The Dollyrots – A Little Messed Up

The Dollyrots will be at Skully’s on Monday, August 30 along with The Cliks and Hunter Valentine. Sure, it’s a Monday night, but the show starts at 8 and should be over before anybody turns into a pumpkin.

I hit up a campus-area CD store last week, the day A Little Messed Up was released. The CD store owner told me that his UPS shipment hadn’t come in for the day and he wasn’t sure whether or not this CD would be part of his shipment.

“So, you know their stuff. What section should I put it in?” he asked. I was stumped.

“Well, they’re from the LA punk scene, but, really, they have a pop-rock edge,” I said.

Put a million bucks in Kelly, Luis, and Chris’s bank accounts and you might confuse them for one of the manufactured Disney teen pop queens (Selena Gomez, Demi Lovato, etc.) but this trio is the real deal. They just happen to write (their own) sugary sweet songs with spit-and-snarl in the vocals and guitar. It’s the kind of stuff that has huge potential crossover appeal – from fans of ’90s alt.rock female-fronted bands (ie – Veruca Salt, Letters to Cleo, The Muffs) to old punk legends (The Buzzcocks) to newer pop-rock radio bands (Bowling for Soup), there’s something for a large cross section of music lovers in The Dollyrots music.




Now, I’ll be totally honest when I say that the first time I listened to A Little Messed Up, I was just a tad bit disappointed. I didn’t think the hooks of Because I’m Awesome (my second favorite release of 2007) were there. But the more I’ve listened to this CD in the last week, the more I think that The Dollyrots may have bettered their 2007 release (Sheeesh, does that mean it might end up on the top of my 2010 list? You’ll have to wait and see). I’m a sucker for bands like Veruca Salt and Letters to Cleo and the first half of A Little Messed Up reminds me of those two bands – or maybe a mix of those two bands (like Kay Hanley fronting Veruca Salt in a new band called Letters to Veruca; Hanley, coincidentally, did some writing with The Dollyrots on this album). Tell me “Pour Tous Jours” doesn’t sound like something from a LTC album.

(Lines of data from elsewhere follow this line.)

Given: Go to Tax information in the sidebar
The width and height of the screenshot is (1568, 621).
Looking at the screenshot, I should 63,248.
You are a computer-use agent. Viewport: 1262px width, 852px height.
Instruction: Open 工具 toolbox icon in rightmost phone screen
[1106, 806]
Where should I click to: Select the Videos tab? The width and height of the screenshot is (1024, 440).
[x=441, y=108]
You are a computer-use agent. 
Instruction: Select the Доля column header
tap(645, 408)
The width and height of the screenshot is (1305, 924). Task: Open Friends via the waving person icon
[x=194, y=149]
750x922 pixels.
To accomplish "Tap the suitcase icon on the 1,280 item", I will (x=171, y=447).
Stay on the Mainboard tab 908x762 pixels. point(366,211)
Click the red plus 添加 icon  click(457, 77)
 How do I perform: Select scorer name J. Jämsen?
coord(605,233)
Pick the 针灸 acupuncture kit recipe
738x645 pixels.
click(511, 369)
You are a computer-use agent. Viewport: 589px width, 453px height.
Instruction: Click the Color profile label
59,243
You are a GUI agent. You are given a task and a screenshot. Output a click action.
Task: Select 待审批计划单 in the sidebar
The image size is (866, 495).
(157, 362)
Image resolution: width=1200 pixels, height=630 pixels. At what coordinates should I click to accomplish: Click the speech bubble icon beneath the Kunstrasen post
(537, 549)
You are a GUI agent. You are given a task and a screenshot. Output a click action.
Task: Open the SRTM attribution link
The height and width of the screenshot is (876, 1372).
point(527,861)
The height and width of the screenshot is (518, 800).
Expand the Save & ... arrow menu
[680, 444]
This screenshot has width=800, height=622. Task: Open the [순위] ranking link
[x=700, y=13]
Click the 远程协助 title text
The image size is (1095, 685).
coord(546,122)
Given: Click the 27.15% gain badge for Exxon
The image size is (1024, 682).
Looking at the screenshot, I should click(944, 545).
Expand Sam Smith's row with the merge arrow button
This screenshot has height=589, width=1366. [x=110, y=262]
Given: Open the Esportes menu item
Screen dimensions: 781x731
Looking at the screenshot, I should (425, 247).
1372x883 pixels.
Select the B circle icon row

The second half of the CD definitely goes back to the energetic, punkier sounds of The Dollyrots earlier efforts. I’m not quite sure if this is where the band’s heart really is or if they are moving towards a more polished sound. Either way, I like how all the songs don’t sound the same and if you think of this as a record or cassette, there are two distinct sides.